We investigate thermodynamic properties and effects of quantum fluctuations in the Bardeen–Cooper–Schrieffer (BCS)–Bose–Einstein condensation (BEC) crossover region of a superfluid Fermi gas in the low-temperature limit. Including strong-coupling corrections within the framework of an extended T-matrix approximation, we numerically compute the isothermal compressibility \(\chi _n\). While quantum fluctuation effects on \(\chi _n\) in the strong-coupling BEC regime are explained by the quantum depletion due to a repulsive interaction between tightly bound molecules, effects of self-energy shift on the Fermi chemical potential are found to enhance \(\chi _n\) in the weak-coupling BCS region. We also show that the calculated \(\chi _n\) agrees well with the recent experiment on a \(^6\)Li Fermi gas done from the weak-coupling region to the unitarity limit.
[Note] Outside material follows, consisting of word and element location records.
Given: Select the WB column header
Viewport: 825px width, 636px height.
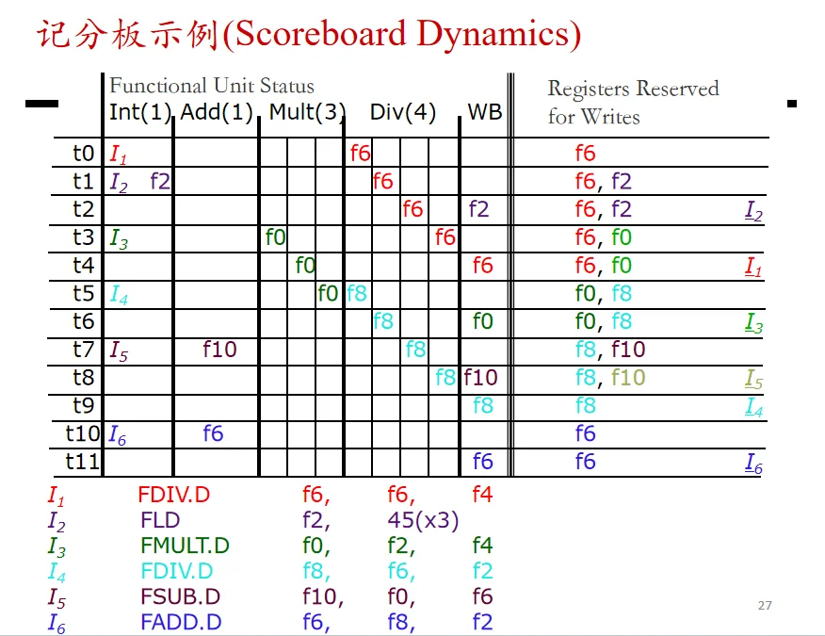Looking at the screenshot, I should (x=485, y=112).
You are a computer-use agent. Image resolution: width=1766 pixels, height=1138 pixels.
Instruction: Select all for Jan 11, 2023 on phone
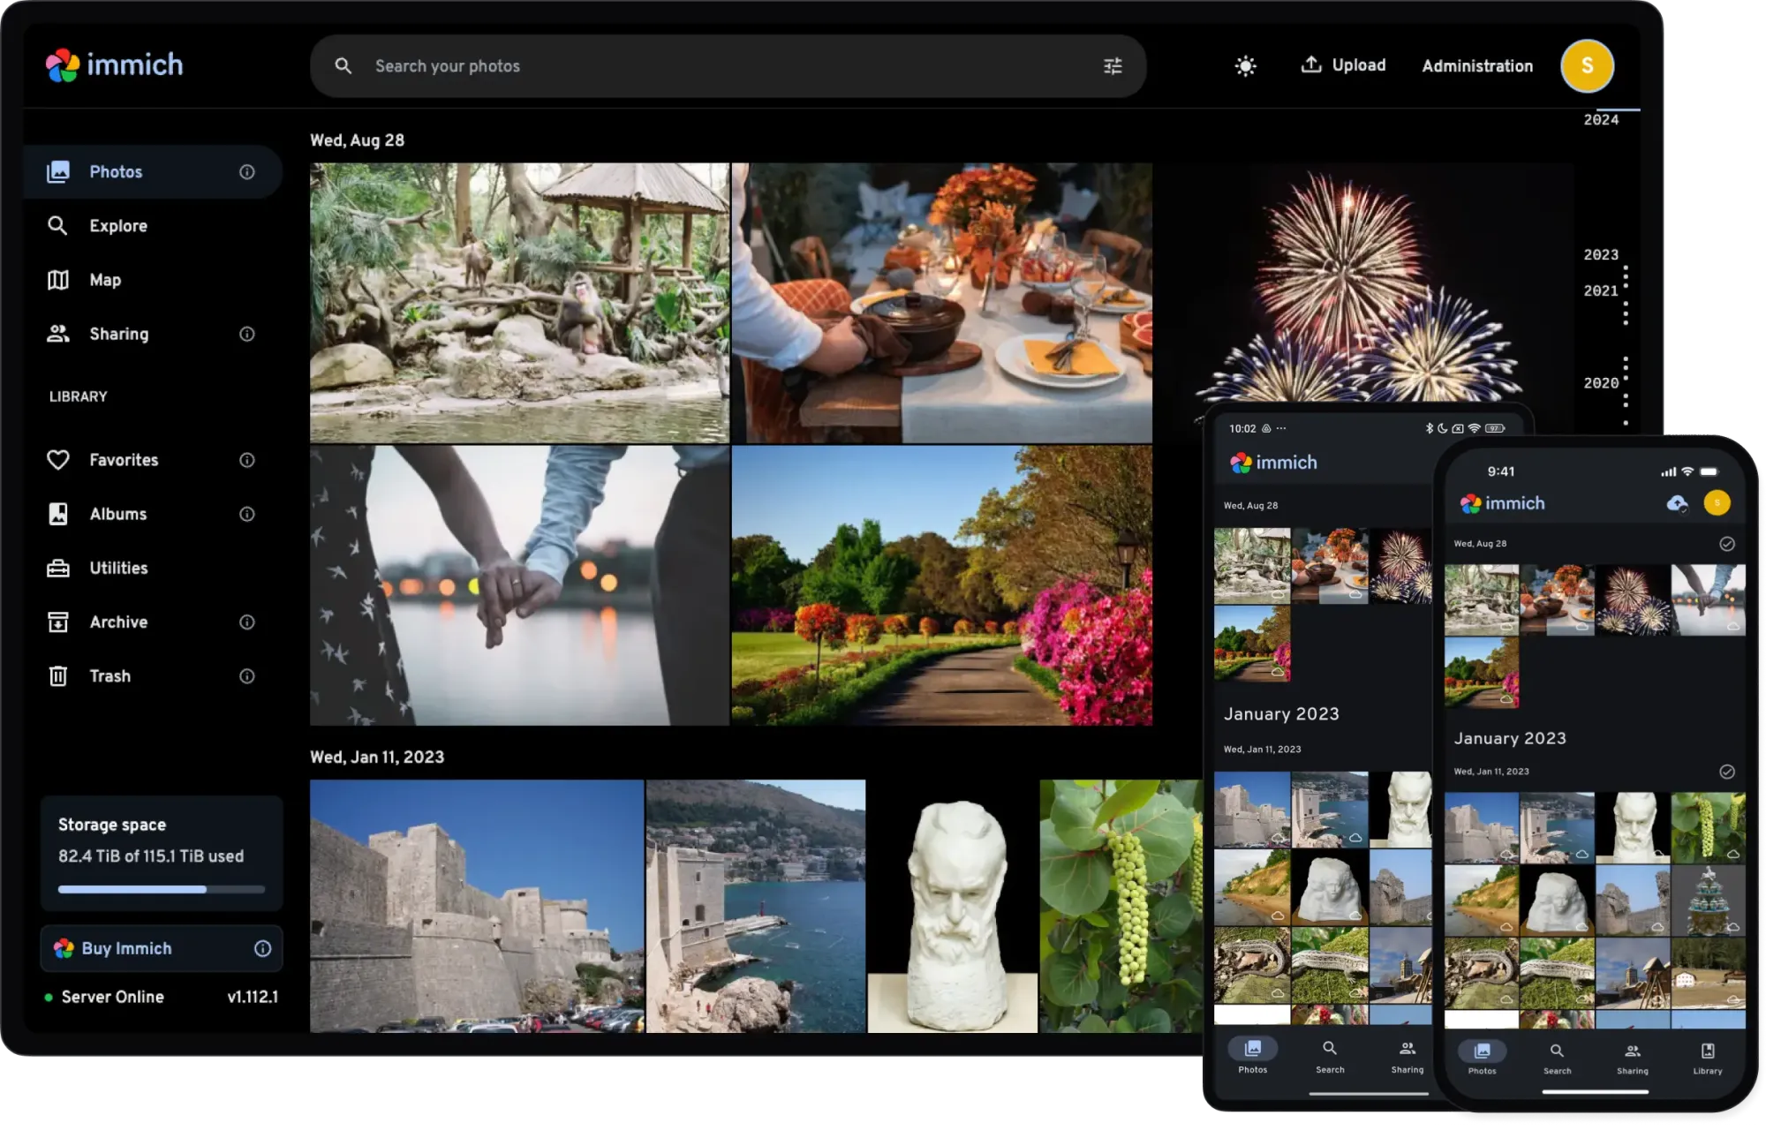point(1727,772)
Our result would be useful for the study of many-body quantum corrections in the BCS–BEC crossover region of a strongly interacting Fermi superfluid.

Keywords

Ultracold Fermi gas BCS–BEC crossover Quantum fluctuations 

Notes

Acknowledgements

We thanks to M. Matsumoto for useful discussions. This work was supported by KiPAS project in Keio University. H.T. and R.H. were supported by a grant-in-aid for JSPS fellows. D.I. was supported by grant-in-aid for Young Scientists (B) from JSPS in Japan (No.16K17773). M.H. was supported by grant-in-aid for Scientific Research on Innovative Areas (No. 24105006) and grant-in-aid for Young Scientists (A) from JSPS in Japan (No. 23684033). Y.O. was supported by grant-in-aid for Scientific Research from MEXT and JSPS in Japan (No.15H00840,No.15K00178,No.16K05503).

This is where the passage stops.